RFC: Redesign Certificate Handling within Foreman Deployments

For many years, there have been two dominant certificate infrastructures within the Foreman community: Puppet CA and Katello’s certificate tooling. There are on going efforts within the community that require bringing both a new design and consistency to this area. They are:

  • Optional puppet
  • Allowing Katello to install on an existing Foreman
  • Cohesive installation experience
  • Users ability to supply custom certificates to their Foreman and Katello infrastructure

The following proposal explores two options for how we can proceed. This new certificate handling will replace:

  • Default use of Puppet CA
  • Katello’s puppet-certs and katello-ssl-tool components

I’m trying out a few polls throughout the design to allow easier input on the structure of parts of the proposal.

Design Principles

To guide the design, I’ve put together the following principles to adhere to:

  • Installations should by default provide certificate infrastructure
  • Functionality must exist that can validate user provided certificates within the infrastructure
  • User must be able to supply user generated server certificates
  • User must be able to supply wildcard certificates
  • Certificates should support alternate cnames
  • Ability to generate certificates for easy Proxy installations

Proposal

Workflows

There are three overall scenarios:

  1. bootstrapping the CA and server certs to get Foreman up and running
  2. adding a foreman-proxy
  3. adding a feature that requires a service with certificates

The overall workflow would include a tool to:

  1. Generate locally or retrieve certificates remotely
  2. Place certificates in the right locations on disk for a service
  3. Create the right format when needed (e.g. PEM, keystore)
  4. Provide verification and debugging capabilities

Design

The tool would build upon lessons learned from Puppet CA usage and Katello’s puppet-certs usage to split the main functionality into two pieces: generate and deploy. The generate functionality would be used to create a set of default certificates when the user does not provide them. The deploy functionality would be used to place the certificates on the system, in the right places. The deployed certificates could come from the generated set or inputs from the user providing their custom certificates. The installation would be configured to point to the deployed certificate locations and have a common structure to set sane defaults. Summarizing the main principles (see command structure section for more details):

  • Generate certificates if user does not supply any
  • Deploy places certificates in their final locations for input to the installer
  • Hand all certificates to the installer rather than having the main puppet apply generate them
  • Store service certificates in a common pattern:
    • /etc//pki
    • Example:
      • /etc/foreman/pki/certs/client_cert.pem
      • /etc/candlepin/pki/certs/ca.cert
  • /etc/<service>/pki
  • /etc/pki/<service>
  • /etc/<service>
  • Other

0 voters

  • Stand alone tool
  • Built in to foreman-maintain
  • Built in to installer

0 voters

Command Structure

  • generate: creates all certificates needed into /var/lib/foreman-pki/
    • Examples:
      • foreman-pki generate
  • deploy: copies certificates to their deployed locations at /etc//pki
    • Examples:
      • foreman-pki deploy all
      • foreman-pki deploy apache
  • view: displays x509 metadata for a certificate
    • Examples:
      • foreman-pki view candlepin
      • foreman-pki view apache
  • verify: verifies all deployed certificates
    • Examples:
      • foreman-pki verify all
      • foreman-pk verify candlepin
  • export: creates a tarball of a hostname’s certificate directory in /var/lib/foreman-pki//export
    • Examples:
      • foreman-pki export
  • import: unbundles a tarball of certificates into /var/lib/foreman-pki/
    • Examples:
      • foreman-pki import <path_to_tarball>

Network Option

An additional design option is to provide certificate generation as a networked option. The tool would have the ability to reach out to a networked service that provides certificate signing to retrieve the certificates it needs. The tool would then translate these certificates and deploy them. For example, if certificates are needed for a Pulp on a proxy. Or, if a PKC12 keystore is required the tool would submit the signing request, retrieve the certificates, wrap them in a keystore and deploy to the location on disk.

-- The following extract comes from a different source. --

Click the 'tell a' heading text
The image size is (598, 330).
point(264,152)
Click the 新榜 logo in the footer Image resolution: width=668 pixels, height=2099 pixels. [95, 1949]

This option could include support for interfacing with services like vault or certmonger. Or, this could be elevated to a first class citizen of Foreman to allow Proxies and their services to request certificates as services are spun up within the infrastructure.

This optional network support would be akin to the certmanager project within the Kubernetes ecosystem. I believe that this option could be a future option as it just adds a new way for the tool to fetch and deploy certificates rather than requiring an orthogonal design.

Technology Options

The tool will wrap native openssl constructs, so the language of choice should have good support for this, be familiar and easy to generate a CLI tool from without having to create too much boilerplate.

  • Ruby
  • Python
  • Ansible
  • Other (e.g. Go, Javascript)

0 voters

Background Research

I’m including some notes around how other projects handle SSL in their workflows.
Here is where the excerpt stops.